I Cant’Get No e l’invenzione di Lou Ottens

di 12 Marzo 2021 0

“Più piccola di un pacchetto di sigarette”: per l’ingegnere olandese Lou Ottens, scomparso recentemente a 94 anni,  la cassetta per la registrazione della voce e della musica doveva entrate nella tasca della giacca. Insomma si trattava di far fare qualche passo avanti alla tecnologia, superando il prodotto lanciato sul mercato nel 1958 dalla RCA – l’audiocassetta protagonista del video del giorno.

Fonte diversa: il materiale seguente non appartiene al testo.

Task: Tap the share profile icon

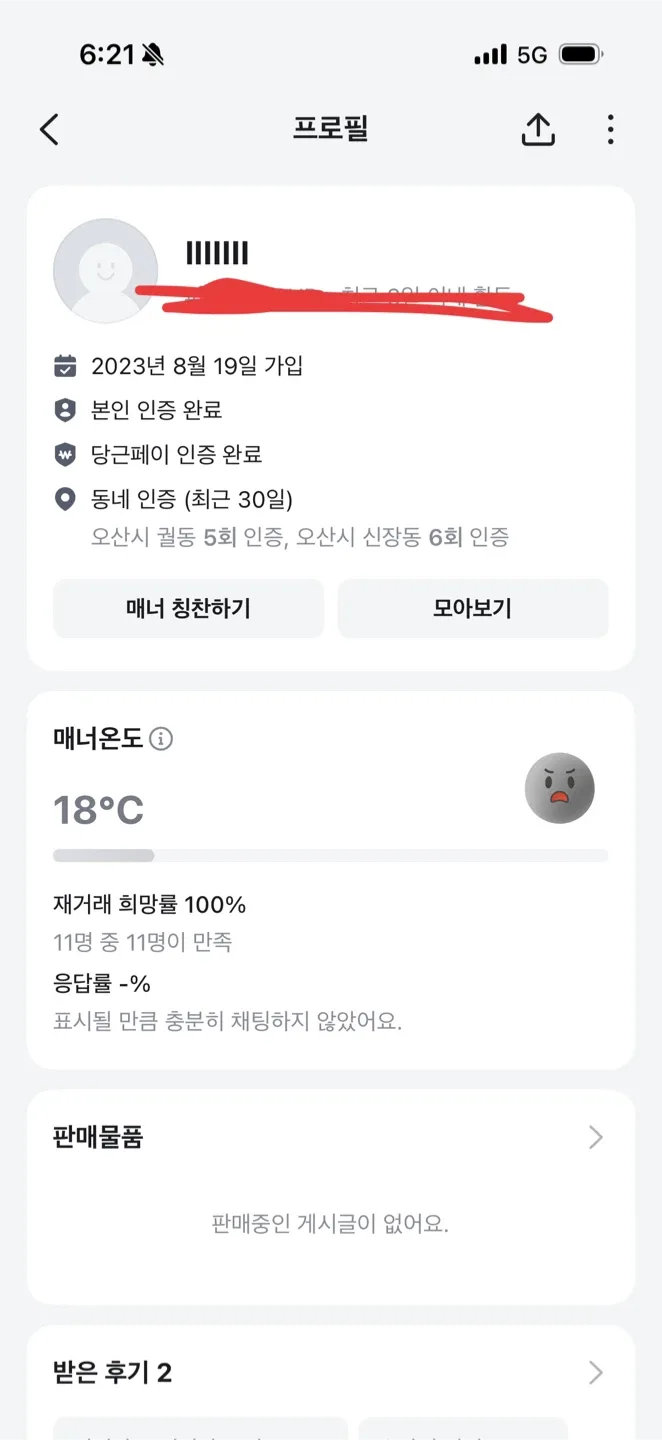Action: (538, 129)
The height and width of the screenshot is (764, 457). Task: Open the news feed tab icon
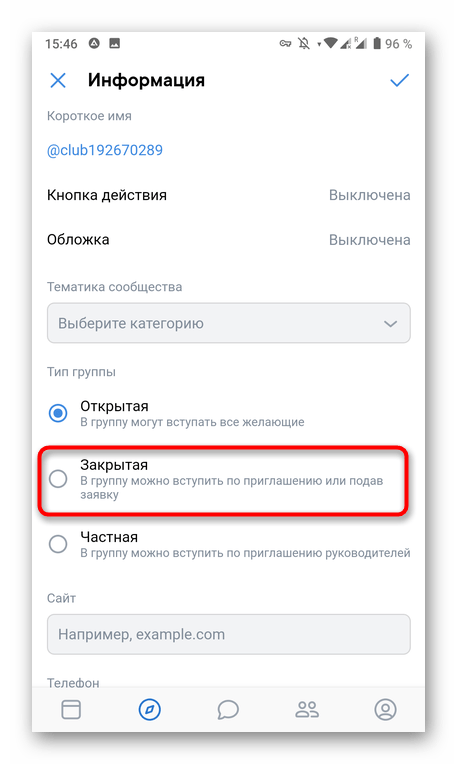coord(71,710)
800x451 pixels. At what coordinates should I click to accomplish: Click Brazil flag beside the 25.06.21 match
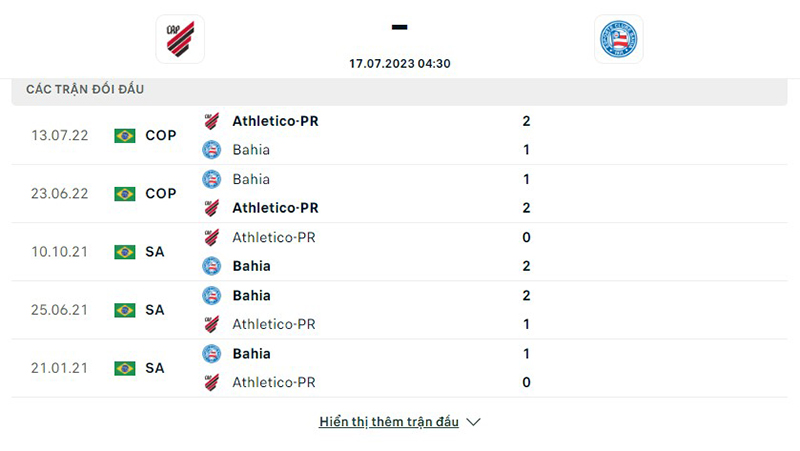click(x=125, y=310)
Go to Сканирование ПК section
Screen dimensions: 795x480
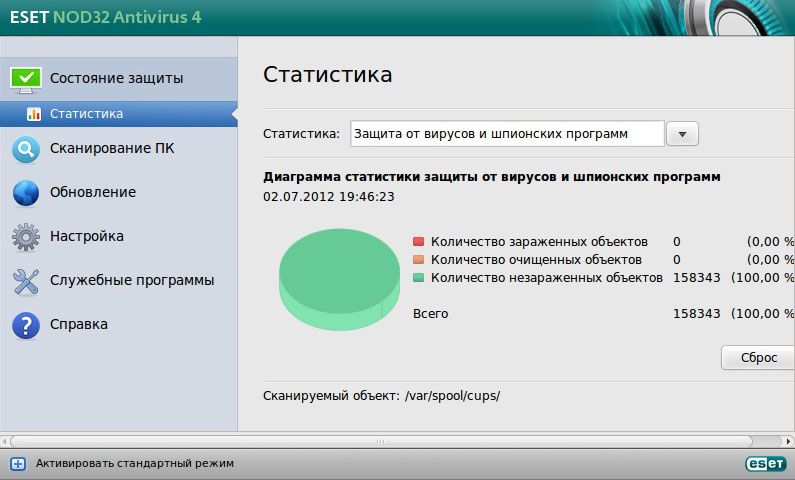(112, 150)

Così l’azienda presso la quale lavorava Ottens, la Philips, nata a Eindhoven nell’Ottocento per produrre lampadine,  chiese ai dipendenti più creativi di ideare un apparecchio più efficace.  La musica doveva essere portatile e accessibile a tutti, pensò Ottens, maneggevole come un modellino di legno che aveva infilato in tasca, un prototipo della musicacassetta. Quel blocchetto che purtroppo non può essere ammirato come una reliquia nel Museo Philips accanto ad altri oggetti di culto perché, racconta la direttrice del Museo Olga Coolen, andò in pezzi: Ottens lo usò per.. sostenere il cric durante il cambio di una ruota a terra!

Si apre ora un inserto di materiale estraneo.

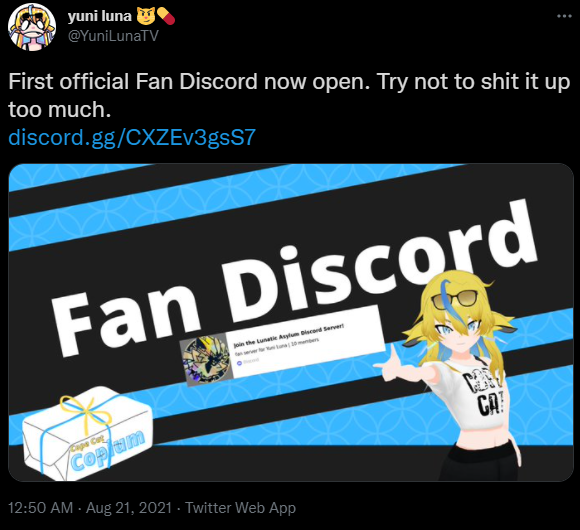The image size is (580, 530).
Task: Click the tweet text about Fan Discord
Action: pos(289,95)
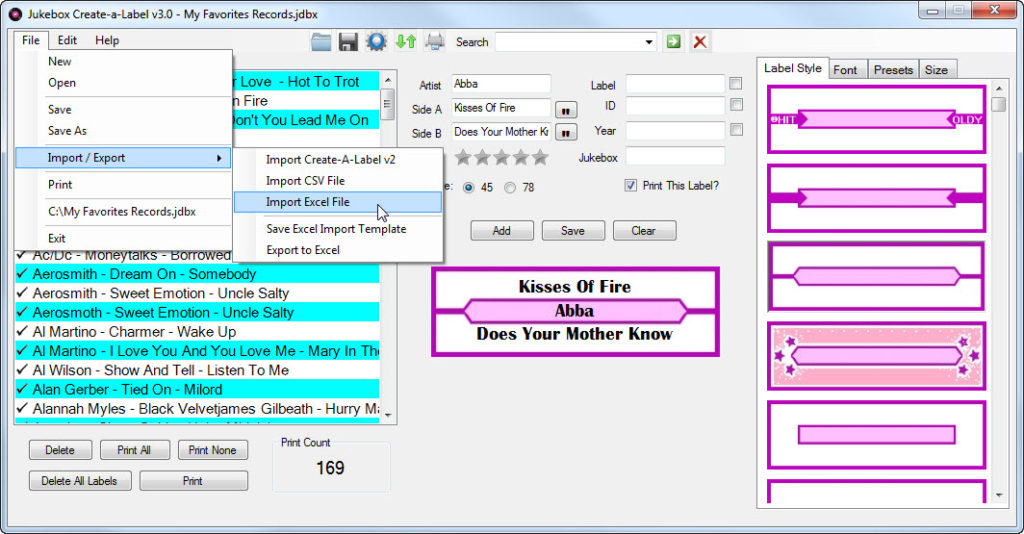The image size is (1024, 534).
Task: Click the printer toolbar icon
Action: point(434,41)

“Le cassette e gli strumenti di registrazione e riproduzione furono presentati il 30 agosto 1963 in un evento di settore organizzato a Berlino[… ] e rivoluzionariono l’accesso e la diffusione della musica e creando il primo fenomeno di massa di pirateria musicale privata, che la discografia tentò per anni di perseguire con campagne minacciose quanto infruttuose”, ricorda il Post.

“Primitivi, inclini al rumore e alla distorsione“: Ottens era già pronto a superare la tecnologia delle cassette e a dedicarsi ad altro. Eppure la vendita di  musicassette arrivò probabilmente a toccare 100 miliardi di pezzi.


Eppure, soprattutto, se non ci fosse stata l’invenzione di Lou Ottens gli anni Sessanta sarebbero stati diversi: fu grazie ad una registrazione notturna, quasi casuale, che Keith Richards lasciò le tracce di un riff di chitarra, quello di Satisfaction (I Can’t Get No), una delle migliori canzoni di tutti i tempi.
Lo ricorda il chitarrista nella sua autobiografia:  “He awoke one morning in his Carlton Hill flat and listened, amazed, to the idea he couldn’t recall recording the night before. “Then I pushed rewind andthere was ‘Satisfaction’”–along with “forty minutes of me snoring“…
Una storia gloriosa che il museo Philips ricorda con un racconto ed una sala dedicata.